### TASK STATEMENT
Beginning at the start of the entries and stopping after the line that contains "Action: pos(1680,580)", reproduce those lines with every "Screen dimensions" changed to "Display size" and all other text left unchanged.

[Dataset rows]
__________
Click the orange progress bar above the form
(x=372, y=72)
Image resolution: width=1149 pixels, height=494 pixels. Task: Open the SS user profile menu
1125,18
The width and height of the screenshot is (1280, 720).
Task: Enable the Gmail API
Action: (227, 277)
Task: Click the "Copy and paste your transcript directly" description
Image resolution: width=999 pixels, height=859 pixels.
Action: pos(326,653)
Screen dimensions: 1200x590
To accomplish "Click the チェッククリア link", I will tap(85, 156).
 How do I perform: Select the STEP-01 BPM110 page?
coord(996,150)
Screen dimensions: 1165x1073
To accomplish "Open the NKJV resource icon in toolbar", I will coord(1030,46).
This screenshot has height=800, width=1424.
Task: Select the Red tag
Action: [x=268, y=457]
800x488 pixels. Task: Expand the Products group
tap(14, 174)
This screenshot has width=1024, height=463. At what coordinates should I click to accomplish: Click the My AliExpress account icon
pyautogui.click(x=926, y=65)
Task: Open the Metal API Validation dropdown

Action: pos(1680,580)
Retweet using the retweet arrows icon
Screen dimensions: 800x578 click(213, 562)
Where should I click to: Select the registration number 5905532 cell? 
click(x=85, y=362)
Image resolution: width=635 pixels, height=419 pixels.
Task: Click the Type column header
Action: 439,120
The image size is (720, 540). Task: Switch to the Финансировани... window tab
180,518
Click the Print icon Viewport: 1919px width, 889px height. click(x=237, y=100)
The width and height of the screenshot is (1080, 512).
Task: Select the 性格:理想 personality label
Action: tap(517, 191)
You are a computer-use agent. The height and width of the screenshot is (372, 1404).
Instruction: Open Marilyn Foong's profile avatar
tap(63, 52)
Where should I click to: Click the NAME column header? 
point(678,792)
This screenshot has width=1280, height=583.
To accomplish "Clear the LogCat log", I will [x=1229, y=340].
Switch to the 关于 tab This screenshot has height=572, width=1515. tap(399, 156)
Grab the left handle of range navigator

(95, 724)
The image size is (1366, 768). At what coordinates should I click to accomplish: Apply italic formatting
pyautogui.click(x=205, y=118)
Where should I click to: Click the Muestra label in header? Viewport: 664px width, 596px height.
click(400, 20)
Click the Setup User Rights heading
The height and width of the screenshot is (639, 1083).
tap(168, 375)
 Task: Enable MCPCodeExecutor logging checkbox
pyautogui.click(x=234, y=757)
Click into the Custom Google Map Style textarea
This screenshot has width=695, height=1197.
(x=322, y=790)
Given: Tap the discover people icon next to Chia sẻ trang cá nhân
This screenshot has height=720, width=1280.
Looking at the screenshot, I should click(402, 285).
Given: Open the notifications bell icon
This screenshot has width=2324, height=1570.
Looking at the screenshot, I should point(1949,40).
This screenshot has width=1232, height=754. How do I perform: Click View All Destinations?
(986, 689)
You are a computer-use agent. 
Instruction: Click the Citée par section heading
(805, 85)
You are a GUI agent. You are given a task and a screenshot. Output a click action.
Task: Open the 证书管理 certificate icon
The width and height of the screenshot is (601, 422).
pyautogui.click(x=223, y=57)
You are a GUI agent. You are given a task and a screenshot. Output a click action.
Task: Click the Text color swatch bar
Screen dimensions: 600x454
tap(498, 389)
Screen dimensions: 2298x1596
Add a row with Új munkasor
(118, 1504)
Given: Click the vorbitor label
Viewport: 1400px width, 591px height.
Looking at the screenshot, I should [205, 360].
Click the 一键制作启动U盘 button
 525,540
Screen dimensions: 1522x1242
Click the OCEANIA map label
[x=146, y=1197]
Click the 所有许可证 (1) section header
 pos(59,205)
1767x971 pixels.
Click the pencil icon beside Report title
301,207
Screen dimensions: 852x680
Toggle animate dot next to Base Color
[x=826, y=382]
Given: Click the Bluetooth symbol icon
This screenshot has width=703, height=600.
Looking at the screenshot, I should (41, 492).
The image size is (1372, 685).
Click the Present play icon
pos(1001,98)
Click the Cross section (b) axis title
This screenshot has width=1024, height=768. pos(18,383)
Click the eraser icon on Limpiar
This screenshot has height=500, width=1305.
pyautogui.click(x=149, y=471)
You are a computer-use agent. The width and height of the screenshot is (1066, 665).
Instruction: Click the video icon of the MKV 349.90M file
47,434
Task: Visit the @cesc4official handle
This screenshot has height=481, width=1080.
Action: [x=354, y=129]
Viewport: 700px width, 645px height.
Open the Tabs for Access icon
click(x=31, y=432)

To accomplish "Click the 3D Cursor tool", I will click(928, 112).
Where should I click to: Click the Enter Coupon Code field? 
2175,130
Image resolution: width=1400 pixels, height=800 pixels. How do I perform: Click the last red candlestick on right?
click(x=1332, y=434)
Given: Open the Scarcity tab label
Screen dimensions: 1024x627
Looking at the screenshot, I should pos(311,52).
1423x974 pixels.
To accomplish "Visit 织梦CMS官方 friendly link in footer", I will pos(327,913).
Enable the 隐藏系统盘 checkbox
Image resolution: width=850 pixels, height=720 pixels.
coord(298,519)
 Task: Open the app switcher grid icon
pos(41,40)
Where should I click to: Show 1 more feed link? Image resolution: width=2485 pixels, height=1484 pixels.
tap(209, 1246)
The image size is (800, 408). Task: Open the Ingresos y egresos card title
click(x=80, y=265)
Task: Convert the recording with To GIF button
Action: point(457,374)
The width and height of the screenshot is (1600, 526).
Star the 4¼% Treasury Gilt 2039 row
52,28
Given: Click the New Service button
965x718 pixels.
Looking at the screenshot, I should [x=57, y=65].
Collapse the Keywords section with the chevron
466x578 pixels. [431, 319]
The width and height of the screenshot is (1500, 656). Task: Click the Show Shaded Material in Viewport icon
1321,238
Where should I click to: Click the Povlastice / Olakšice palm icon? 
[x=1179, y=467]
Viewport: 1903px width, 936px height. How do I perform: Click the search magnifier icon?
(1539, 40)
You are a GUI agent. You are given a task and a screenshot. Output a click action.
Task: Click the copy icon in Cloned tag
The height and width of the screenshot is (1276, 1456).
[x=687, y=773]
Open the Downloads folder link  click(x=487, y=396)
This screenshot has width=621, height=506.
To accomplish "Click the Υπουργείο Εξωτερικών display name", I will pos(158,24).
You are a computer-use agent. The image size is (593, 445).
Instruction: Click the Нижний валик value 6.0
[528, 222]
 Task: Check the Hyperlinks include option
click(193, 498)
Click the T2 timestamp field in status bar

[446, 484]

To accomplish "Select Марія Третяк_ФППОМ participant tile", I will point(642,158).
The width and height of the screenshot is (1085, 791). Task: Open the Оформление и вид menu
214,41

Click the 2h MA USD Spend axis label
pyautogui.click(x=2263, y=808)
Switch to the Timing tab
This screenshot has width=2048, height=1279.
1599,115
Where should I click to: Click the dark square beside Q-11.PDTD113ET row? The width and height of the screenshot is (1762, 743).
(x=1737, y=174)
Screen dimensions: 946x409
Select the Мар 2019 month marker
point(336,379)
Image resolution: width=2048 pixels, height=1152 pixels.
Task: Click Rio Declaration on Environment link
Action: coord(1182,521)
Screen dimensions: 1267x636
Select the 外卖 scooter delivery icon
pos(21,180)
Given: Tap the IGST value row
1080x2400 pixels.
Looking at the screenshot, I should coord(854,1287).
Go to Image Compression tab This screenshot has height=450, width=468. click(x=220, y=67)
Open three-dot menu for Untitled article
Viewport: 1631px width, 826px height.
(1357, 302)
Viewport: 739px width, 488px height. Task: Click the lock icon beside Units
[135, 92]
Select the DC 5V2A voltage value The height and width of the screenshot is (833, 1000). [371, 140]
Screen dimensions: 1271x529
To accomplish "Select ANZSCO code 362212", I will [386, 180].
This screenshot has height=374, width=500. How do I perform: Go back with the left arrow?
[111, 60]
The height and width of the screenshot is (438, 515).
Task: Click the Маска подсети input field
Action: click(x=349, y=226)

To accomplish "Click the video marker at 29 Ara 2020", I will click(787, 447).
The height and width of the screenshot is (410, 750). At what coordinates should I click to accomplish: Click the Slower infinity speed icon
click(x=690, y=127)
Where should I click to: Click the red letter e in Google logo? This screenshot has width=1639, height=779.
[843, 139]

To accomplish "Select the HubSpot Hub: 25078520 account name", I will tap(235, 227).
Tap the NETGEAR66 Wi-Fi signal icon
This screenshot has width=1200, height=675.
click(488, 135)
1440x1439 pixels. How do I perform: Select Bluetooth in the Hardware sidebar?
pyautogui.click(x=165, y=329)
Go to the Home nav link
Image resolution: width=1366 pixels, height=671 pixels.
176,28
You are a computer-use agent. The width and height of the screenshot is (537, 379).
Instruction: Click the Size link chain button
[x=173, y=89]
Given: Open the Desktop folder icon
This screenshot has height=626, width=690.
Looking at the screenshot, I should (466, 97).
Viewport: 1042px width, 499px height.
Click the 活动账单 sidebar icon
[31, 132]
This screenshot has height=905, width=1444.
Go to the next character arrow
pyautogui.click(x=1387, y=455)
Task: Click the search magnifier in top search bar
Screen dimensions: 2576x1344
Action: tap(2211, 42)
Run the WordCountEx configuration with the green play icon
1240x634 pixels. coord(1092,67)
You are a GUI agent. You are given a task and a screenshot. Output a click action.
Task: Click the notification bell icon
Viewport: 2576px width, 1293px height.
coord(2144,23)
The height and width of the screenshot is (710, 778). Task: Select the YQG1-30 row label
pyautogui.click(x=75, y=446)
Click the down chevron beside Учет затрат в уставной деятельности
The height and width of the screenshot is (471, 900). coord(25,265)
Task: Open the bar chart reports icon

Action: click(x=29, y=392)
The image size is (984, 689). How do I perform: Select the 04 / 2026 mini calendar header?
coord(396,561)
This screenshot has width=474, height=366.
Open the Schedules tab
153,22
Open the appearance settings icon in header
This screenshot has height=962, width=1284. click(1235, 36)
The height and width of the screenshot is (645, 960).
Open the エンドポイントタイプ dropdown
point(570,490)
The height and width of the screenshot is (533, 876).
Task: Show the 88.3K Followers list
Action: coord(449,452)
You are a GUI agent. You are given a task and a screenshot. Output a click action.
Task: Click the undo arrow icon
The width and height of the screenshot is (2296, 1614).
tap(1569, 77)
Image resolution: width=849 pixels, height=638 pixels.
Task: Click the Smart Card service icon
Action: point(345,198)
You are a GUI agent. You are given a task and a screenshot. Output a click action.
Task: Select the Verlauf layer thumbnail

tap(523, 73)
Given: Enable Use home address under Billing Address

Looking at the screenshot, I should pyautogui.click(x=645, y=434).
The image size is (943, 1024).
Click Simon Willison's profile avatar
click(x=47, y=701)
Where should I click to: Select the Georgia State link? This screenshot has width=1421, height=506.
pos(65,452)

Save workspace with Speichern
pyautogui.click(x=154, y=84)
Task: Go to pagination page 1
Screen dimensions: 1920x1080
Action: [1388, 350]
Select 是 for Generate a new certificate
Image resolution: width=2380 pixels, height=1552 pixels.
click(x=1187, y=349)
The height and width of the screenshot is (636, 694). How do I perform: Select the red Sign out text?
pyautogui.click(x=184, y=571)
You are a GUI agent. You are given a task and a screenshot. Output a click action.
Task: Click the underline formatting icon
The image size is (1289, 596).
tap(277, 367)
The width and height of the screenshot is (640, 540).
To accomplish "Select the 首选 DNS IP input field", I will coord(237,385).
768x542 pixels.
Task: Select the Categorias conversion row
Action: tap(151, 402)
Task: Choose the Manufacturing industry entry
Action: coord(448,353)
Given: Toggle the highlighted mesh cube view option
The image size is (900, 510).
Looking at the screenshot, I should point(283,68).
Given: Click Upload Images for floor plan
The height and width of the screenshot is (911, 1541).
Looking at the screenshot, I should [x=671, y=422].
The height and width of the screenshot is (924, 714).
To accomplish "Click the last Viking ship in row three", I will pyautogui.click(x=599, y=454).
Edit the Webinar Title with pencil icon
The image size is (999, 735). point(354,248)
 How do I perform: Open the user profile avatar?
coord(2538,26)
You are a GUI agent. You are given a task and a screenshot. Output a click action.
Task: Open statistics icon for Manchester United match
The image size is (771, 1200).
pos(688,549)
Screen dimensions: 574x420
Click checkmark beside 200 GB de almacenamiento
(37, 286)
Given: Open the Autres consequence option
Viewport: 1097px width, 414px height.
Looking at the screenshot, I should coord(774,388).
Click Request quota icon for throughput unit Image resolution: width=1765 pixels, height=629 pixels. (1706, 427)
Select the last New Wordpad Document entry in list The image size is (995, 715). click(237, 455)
__________
### FINAL RESULT
Click the orange progress bar above the form
(x=372, y=72)
Image resolution: width=1149 pixels, height=494 pixels. Task: Open the SS user profile menu
1125,18
The width and height of the screenshot is (1280, 720).
Task: Enable the Gmail API
Action: (227, 277)
Task: Click the "Copy and paste your transcript directly" description
Image resolution: width=999 pixels, height=859 pixels.
Action: pos(326,653)
Display size: 1200x590
To accomplish "Click the チェッククリア link", I will tap(85, 156).
 How do I perform: Select the STEP-01 BPM110 page?
coord(996,150)
Display size: 1165x1073
To accomplish "Open the NKJV resource icon in toolbar", I will coord(1030,46).
This screenshot has height=800, width=1424.
Task: Select the Red tag
Action: [x=268, y=457]
800x488 pixels. Task: Expand the Products group
tap(14, 174)
This screenshot has width=1024, height=463. At what coordinates should I click to accomplish: Click the My AliExpress account icon
pyautogui.click(x=926, y=65)
Task: Open the Metal API Validation dropdown

Action: pos(1680,580)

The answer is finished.